* _SELECTED PASSAGE_:
★ ★ ★ ★ ★

You will notice the “nutrient score” for the most nutrient dense foods is 98.7%.  But what does this mean?

The nutrient score is designed to compare the various nutritional approaches quantitatively.  We want to meet the daily recommended intake of a particular nutrient.  However, there may not be much value getting more than twice the DRI.  Once you’ve achieved two times the DRI your efforts would be best spent seeking out other nutrients.  If we achieved two times the recommended daily intake for all the nutrients, we would get a score of 100%.  That is, we get a perfect score if the entire red rectangle was filled in.

A lot of these food lists score close to a perfect score because they contain a range of the most nutrient dense foods.  This is not practical in real life.  The nutrient score of a real life diet will be lower than the optimised short list of nutrient dense foods.  We tend to choose more energy dense foods that may not be as nutrient dense, or we don’t consume the range of foods that would be necessary to attain a very high nutrient score.  Dr Rhonda Patrick currently holds the record for the highest scoring food log with 82%.  You can check out her Nutrient Optimiser analysis here.

At the other end of the spectrum, we can see from the chart below that focusing on the least nutrient dense foods will provide an inferior outcome.   If all we have to eat is these nutrient poor foods, we will likely develop nutrient deficiencies.  Our cravings will drive our appetite to derail even our best calorie restriction intentions.

★ ★ ★ ★ ★

* _SUPPLIED DATA_:
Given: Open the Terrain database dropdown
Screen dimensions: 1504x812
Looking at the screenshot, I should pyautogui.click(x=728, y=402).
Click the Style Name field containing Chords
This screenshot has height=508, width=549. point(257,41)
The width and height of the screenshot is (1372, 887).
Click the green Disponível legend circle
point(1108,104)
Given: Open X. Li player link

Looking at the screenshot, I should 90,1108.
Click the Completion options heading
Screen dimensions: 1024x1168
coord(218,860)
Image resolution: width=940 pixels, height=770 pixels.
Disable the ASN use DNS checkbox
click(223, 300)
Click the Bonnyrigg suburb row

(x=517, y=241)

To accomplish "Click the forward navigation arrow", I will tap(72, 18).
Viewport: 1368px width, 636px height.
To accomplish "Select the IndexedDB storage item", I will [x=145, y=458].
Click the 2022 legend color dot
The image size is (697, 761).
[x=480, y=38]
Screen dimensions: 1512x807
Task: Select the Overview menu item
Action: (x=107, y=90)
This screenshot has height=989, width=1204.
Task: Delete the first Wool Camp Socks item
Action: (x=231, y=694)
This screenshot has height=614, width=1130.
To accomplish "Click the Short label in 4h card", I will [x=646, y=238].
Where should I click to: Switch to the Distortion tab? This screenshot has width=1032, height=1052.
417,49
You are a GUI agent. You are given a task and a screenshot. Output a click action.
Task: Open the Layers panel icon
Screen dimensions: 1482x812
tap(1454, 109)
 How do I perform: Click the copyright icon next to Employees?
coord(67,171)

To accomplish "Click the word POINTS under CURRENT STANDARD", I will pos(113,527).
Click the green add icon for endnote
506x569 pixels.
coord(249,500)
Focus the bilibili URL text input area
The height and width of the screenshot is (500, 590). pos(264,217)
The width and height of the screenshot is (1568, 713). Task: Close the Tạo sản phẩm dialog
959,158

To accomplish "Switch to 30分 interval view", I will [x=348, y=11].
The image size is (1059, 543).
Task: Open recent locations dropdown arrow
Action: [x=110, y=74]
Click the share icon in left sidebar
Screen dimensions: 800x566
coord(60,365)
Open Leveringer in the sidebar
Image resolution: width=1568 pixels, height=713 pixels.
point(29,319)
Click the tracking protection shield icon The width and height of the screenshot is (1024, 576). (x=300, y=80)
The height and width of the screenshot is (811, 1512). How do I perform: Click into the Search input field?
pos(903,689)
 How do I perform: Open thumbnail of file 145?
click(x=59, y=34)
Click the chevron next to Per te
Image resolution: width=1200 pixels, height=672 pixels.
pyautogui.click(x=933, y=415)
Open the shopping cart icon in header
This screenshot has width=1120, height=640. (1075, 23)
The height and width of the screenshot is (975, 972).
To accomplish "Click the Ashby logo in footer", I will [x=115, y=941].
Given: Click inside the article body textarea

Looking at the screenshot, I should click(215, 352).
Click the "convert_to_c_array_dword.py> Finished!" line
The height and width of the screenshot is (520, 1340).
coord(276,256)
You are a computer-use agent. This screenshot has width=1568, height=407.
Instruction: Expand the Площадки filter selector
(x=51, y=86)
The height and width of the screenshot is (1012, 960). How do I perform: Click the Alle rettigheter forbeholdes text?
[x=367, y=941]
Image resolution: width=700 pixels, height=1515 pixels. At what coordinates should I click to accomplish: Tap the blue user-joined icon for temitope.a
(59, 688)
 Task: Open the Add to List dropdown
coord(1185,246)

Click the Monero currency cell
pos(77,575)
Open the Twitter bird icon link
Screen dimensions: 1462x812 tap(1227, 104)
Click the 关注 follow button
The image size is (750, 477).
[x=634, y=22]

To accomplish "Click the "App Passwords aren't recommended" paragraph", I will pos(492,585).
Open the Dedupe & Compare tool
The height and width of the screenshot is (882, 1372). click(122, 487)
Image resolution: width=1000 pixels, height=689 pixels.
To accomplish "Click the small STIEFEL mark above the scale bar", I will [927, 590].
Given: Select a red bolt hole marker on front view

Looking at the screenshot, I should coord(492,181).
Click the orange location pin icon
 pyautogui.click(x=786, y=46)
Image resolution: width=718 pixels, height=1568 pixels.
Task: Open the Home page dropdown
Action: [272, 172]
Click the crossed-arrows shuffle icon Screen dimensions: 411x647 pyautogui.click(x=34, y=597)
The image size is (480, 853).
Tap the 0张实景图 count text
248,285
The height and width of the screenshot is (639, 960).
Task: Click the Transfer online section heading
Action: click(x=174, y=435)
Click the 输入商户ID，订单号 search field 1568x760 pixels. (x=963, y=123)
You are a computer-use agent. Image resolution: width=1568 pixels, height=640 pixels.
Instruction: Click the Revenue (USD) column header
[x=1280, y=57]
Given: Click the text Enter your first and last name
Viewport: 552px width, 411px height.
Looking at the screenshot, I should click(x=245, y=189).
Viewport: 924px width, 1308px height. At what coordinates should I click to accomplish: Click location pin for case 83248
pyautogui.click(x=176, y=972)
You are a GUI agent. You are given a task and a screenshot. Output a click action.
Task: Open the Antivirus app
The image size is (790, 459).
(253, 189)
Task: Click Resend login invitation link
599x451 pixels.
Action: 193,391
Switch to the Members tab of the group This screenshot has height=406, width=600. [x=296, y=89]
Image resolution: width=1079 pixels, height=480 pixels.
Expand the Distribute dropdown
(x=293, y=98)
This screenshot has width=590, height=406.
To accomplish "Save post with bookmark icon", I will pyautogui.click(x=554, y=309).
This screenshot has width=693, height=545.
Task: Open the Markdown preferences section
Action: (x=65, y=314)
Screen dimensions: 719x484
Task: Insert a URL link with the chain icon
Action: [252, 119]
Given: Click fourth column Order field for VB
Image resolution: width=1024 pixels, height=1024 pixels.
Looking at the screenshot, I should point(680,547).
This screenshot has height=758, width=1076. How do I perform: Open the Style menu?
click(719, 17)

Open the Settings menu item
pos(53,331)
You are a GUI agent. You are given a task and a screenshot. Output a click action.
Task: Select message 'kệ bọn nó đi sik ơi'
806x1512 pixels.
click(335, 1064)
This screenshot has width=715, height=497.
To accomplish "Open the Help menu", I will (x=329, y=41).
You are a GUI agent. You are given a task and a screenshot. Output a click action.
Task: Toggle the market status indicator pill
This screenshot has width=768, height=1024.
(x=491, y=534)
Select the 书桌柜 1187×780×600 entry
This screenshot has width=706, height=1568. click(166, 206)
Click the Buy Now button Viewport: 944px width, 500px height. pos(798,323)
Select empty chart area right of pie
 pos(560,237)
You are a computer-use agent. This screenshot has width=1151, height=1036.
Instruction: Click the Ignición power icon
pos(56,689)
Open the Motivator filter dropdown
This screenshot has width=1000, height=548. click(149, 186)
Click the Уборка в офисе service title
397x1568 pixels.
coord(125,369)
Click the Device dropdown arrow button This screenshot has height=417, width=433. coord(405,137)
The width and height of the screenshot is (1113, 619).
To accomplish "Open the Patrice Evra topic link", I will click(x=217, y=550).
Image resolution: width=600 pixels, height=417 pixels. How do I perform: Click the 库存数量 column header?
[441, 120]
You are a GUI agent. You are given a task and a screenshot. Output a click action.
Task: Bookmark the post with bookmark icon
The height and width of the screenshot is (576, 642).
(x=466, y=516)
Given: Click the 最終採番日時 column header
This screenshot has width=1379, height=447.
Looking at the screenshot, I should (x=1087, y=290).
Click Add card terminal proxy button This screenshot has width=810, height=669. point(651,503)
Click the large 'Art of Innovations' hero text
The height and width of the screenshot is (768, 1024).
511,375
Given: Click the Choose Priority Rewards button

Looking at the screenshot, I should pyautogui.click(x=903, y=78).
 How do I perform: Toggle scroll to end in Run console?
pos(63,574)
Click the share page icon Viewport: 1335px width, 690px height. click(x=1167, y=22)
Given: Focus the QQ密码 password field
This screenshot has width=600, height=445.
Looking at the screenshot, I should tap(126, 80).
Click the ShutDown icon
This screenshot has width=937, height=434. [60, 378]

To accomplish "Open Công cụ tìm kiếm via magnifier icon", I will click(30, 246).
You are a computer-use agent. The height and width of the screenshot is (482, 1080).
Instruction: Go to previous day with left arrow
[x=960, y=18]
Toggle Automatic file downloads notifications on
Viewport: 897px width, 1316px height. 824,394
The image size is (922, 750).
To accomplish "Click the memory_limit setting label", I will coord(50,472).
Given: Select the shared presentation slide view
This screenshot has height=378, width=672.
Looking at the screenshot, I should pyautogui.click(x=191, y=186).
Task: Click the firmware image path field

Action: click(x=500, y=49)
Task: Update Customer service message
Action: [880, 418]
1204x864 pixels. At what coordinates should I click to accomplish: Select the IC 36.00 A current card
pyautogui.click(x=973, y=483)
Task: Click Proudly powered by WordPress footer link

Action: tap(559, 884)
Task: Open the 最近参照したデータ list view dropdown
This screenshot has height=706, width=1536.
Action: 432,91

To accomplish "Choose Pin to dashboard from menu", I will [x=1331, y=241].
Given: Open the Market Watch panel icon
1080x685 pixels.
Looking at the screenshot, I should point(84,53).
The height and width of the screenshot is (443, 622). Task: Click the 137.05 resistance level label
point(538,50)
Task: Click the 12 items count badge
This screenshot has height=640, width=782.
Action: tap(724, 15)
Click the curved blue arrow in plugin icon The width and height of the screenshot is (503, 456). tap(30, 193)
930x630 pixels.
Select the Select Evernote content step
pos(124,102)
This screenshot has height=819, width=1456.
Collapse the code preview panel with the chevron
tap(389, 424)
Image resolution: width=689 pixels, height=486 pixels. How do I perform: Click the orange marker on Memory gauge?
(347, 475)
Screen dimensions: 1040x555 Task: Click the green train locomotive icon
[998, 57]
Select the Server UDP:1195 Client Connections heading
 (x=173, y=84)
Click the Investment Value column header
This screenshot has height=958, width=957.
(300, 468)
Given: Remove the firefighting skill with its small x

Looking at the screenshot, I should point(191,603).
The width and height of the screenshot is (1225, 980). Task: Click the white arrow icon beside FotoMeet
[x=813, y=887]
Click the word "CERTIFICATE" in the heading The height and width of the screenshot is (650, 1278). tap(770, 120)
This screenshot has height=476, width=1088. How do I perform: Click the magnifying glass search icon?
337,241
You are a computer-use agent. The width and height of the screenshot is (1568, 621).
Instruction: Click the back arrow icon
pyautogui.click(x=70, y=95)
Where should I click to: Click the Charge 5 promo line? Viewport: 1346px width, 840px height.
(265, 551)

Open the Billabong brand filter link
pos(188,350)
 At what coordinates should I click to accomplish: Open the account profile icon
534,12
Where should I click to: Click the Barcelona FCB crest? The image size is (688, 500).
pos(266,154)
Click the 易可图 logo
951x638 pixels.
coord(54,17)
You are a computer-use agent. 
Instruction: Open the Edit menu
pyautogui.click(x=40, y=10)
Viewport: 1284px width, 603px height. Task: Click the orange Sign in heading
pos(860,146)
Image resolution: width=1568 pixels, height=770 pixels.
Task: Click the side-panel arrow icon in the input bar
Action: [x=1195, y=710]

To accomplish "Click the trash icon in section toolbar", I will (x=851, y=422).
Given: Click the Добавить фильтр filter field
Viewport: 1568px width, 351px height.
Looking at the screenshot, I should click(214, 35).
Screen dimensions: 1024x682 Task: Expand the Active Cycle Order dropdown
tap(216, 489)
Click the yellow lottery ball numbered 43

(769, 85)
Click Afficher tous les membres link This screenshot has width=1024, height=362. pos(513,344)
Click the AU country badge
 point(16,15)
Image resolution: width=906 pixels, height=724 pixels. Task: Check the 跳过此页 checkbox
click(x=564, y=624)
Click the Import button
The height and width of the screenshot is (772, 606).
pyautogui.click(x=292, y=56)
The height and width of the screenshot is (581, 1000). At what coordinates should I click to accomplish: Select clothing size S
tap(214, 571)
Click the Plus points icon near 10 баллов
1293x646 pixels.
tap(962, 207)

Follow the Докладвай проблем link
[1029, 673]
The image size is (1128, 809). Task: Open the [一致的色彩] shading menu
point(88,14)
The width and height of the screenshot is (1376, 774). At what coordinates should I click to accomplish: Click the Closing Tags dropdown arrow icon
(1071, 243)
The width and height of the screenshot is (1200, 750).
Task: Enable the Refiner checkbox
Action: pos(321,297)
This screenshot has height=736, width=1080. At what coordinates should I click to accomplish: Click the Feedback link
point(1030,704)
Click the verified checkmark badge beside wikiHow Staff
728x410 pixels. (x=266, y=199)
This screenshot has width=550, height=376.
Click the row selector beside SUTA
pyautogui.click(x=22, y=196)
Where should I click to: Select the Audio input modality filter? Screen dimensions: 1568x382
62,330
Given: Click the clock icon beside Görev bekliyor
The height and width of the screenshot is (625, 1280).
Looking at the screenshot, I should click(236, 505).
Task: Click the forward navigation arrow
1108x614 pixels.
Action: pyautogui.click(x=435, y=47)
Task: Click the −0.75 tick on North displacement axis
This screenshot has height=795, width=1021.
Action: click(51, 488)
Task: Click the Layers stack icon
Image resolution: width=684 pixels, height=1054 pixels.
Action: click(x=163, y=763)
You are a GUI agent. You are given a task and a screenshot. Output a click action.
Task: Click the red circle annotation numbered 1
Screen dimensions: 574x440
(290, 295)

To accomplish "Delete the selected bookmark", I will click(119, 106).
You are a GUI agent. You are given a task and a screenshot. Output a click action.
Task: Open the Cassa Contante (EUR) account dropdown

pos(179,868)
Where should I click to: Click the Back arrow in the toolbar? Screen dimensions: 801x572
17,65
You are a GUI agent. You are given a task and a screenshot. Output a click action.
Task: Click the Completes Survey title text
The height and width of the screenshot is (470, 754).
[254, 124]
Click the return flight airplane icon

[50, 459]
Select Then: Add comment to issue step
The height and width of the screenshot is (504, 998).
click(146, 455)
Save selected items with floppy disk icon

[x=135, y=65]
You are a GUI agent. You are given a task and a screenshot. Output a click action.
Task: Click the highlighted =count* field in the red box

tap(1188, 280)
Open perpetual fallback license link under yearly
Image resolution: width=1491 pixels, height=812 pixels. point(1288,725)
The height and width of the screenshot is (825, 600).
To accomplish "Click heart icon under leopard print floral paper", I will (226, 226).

★ ★ ★ ★ ★

* _ASSIGNMENT_:
Answer these questions about the nutrient score passage.
1. What score results from getting twice the recommended daily intake for all the nutrients?
2. Who holds the record for the highest scoring food log, and what was the score?
3. What will we likely develop if all we have to eat is nutrient poor foods?
The entries have no role in this exercise.

* _WRITTEN REPLY_:
1. 100%
2. Dr Rhonda Patrick, with 82%
3. Nutrient deficiencies